§ **Problem description**
Give back the full listing, character for character, with no pictures.

··· Source information ···

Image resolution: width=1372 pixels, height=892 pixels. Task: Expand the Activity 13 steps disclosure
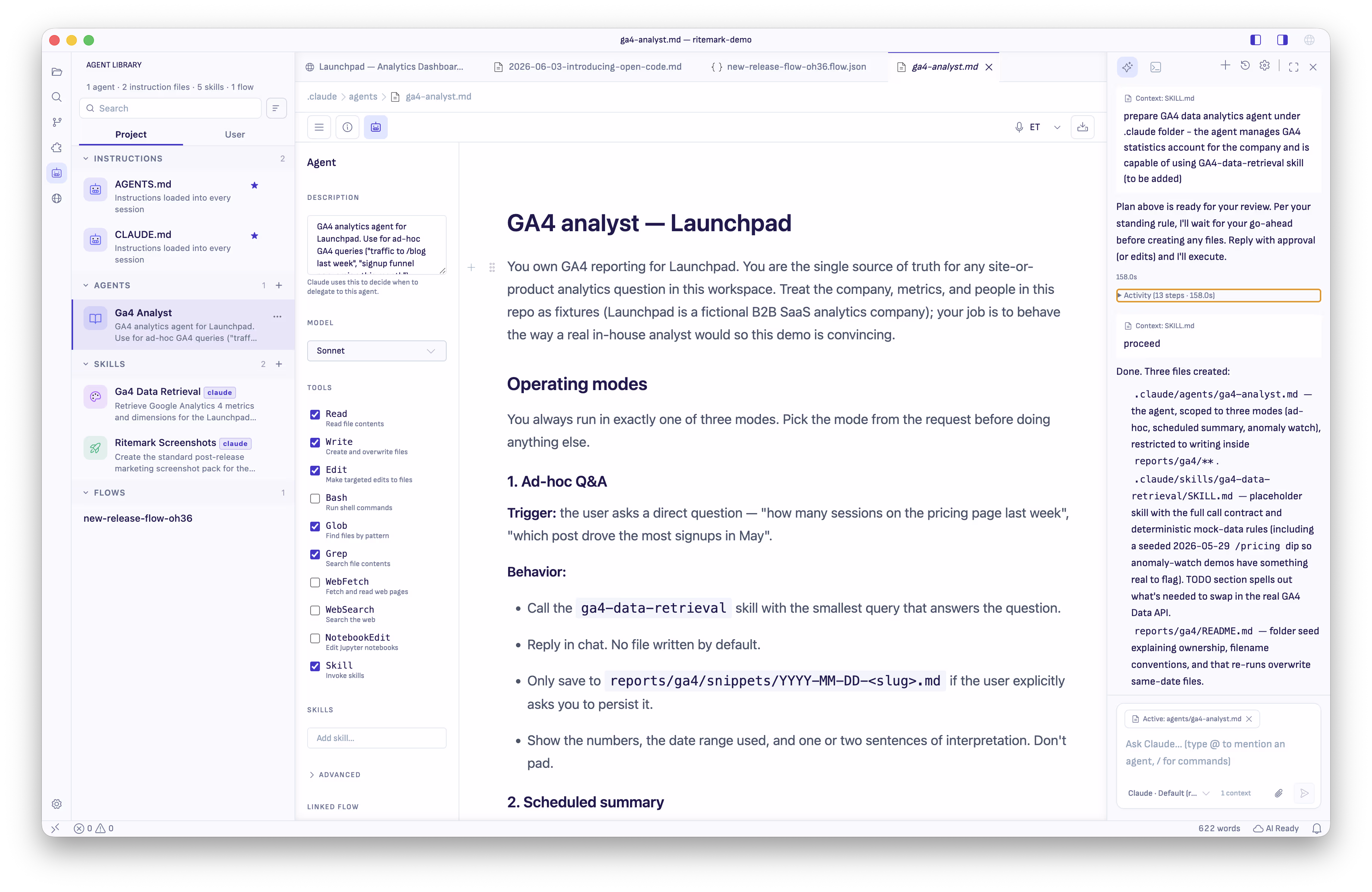(1218, 295)
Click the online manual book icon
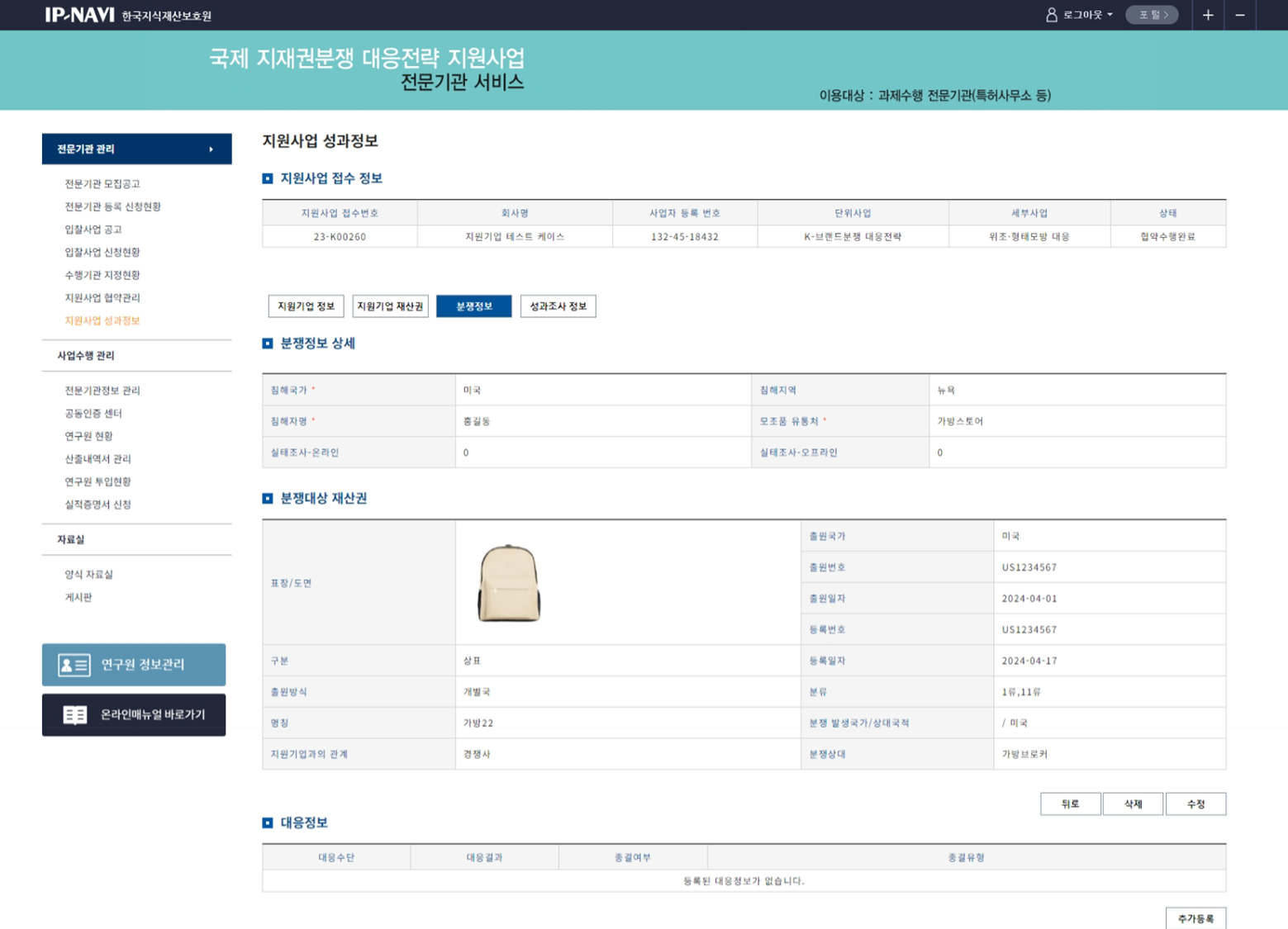1288x929 pixels. [x=74, y=715]
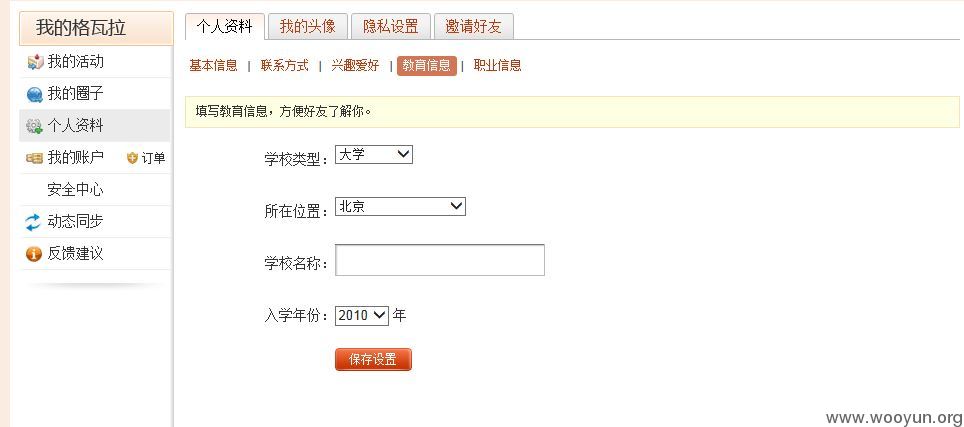Expand the 所在位置 dropdown showing 北京

[x=400, y=206]
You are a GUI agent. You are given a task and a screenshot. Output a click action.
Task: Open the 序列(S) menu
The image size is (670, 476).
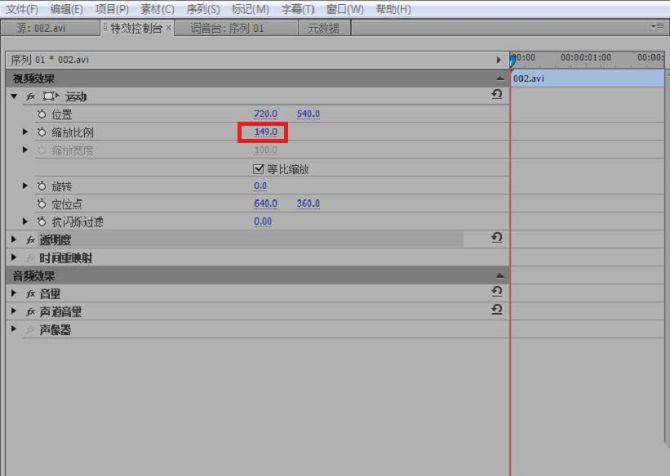point(203,9)
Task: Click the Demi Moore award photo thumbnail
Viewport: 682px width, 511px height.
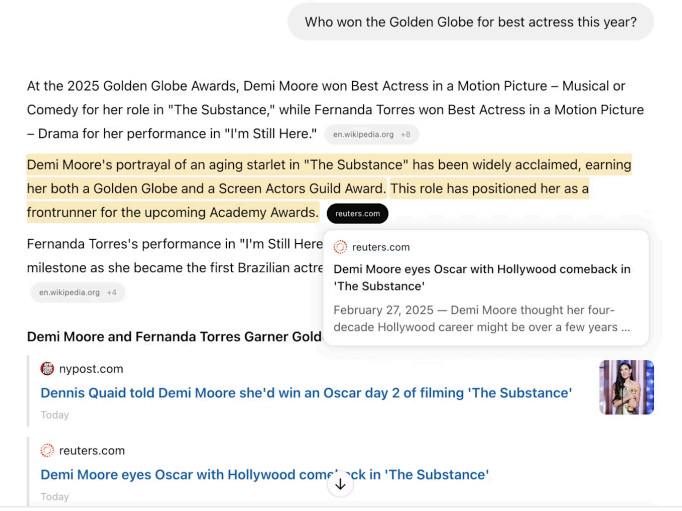Action: coord(626,387)
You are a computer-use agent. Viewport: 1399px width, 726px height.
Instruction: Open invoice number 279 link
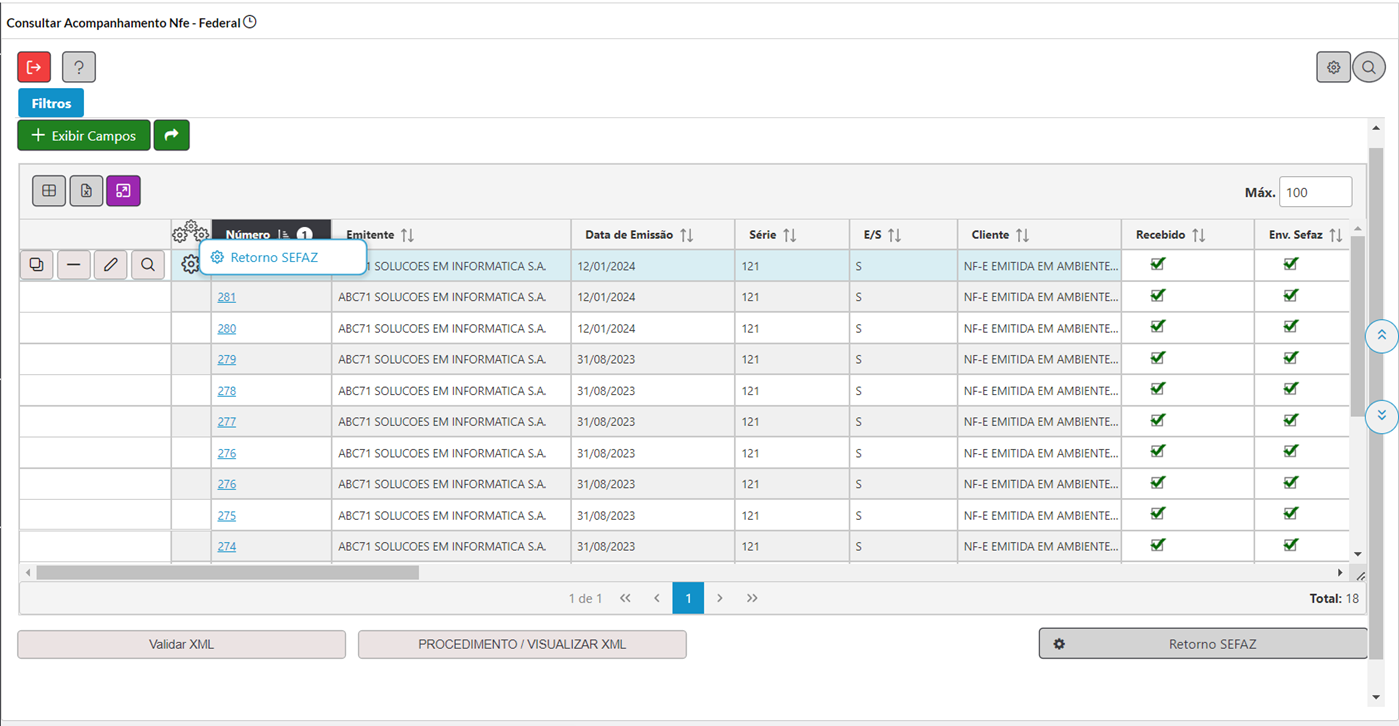227,359
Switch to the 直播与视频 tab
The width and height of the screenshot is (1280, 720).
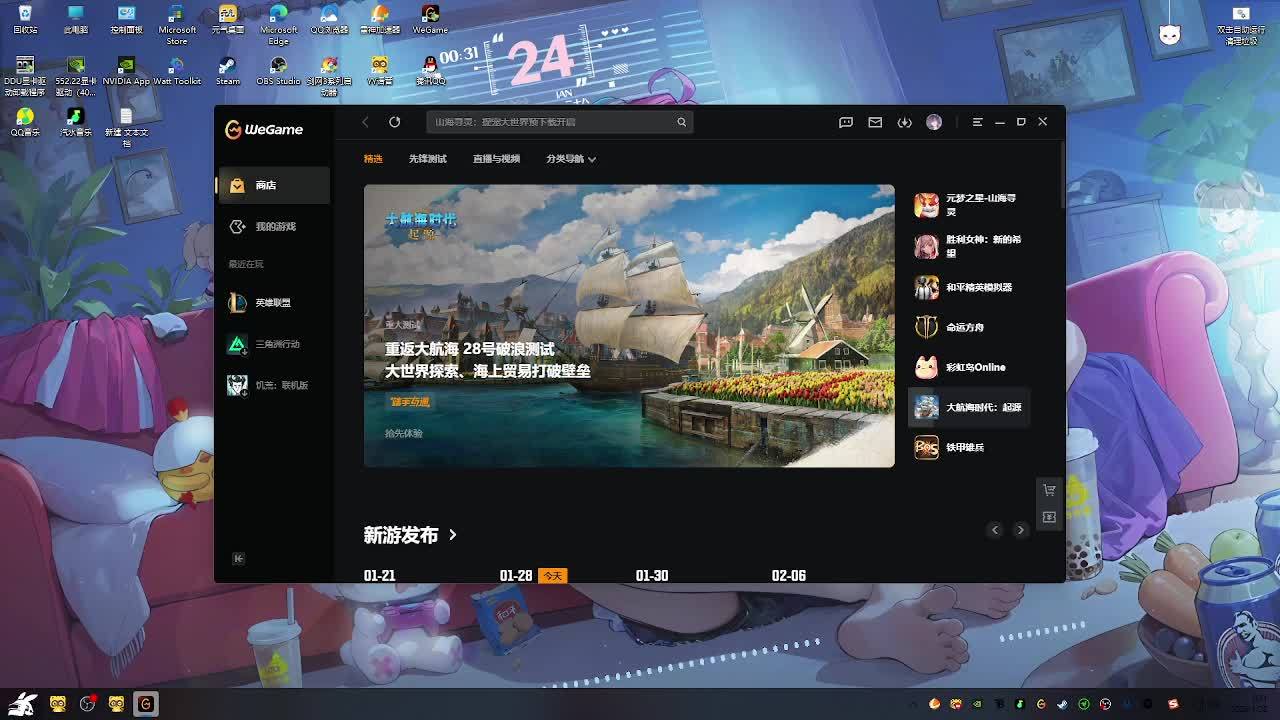tap(496, 159)
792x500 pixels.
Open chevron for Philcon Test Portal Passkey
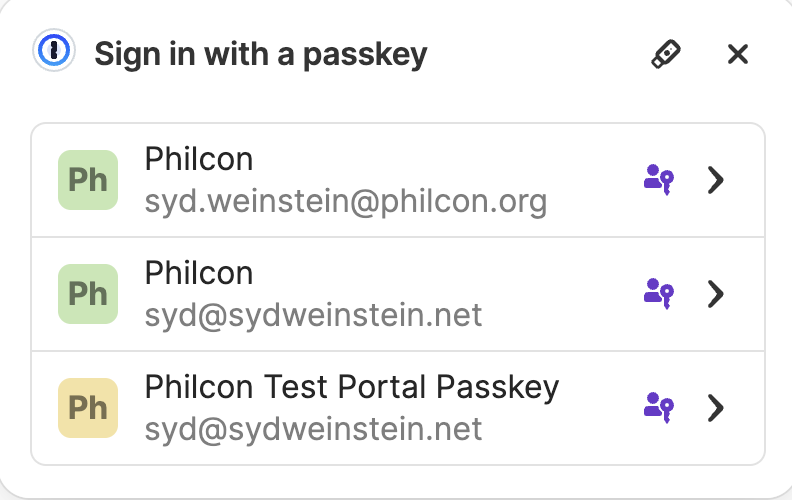point(715,408)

···

§ **Task response**
Image resolution: width=1372 pixels, height=892 pixels. Task: Expand the Activity 13 steps disclosure
(1218, 295)
Click the online manual book icon
1288x929 pixels. [x=74, y=715]
Expand the 所在位置 dropdown showing 北京

[x=400, y=206]
You are a GUI agent. You are given a task and a screenshot. Output a click action.
Task: Open the 序列(S) menu
The image size is (670, 476).
point(203,9)
Task: Click the Demi Moore award photo thumbnail
Viewport: 682px width, 511px height.
Action: coord(626,387)
You are a computer-use agent. Viewport: 1399px width, 726px height.
Instruction: Open invoice number 279 link
227,359
Switch to the 直播与视频 tab
The width and height of the screenshot is (1280, 720).
tap(496, 159)
792x500 pixels.
Open chevron for Philcon Test Portal Passkey
point(715,408)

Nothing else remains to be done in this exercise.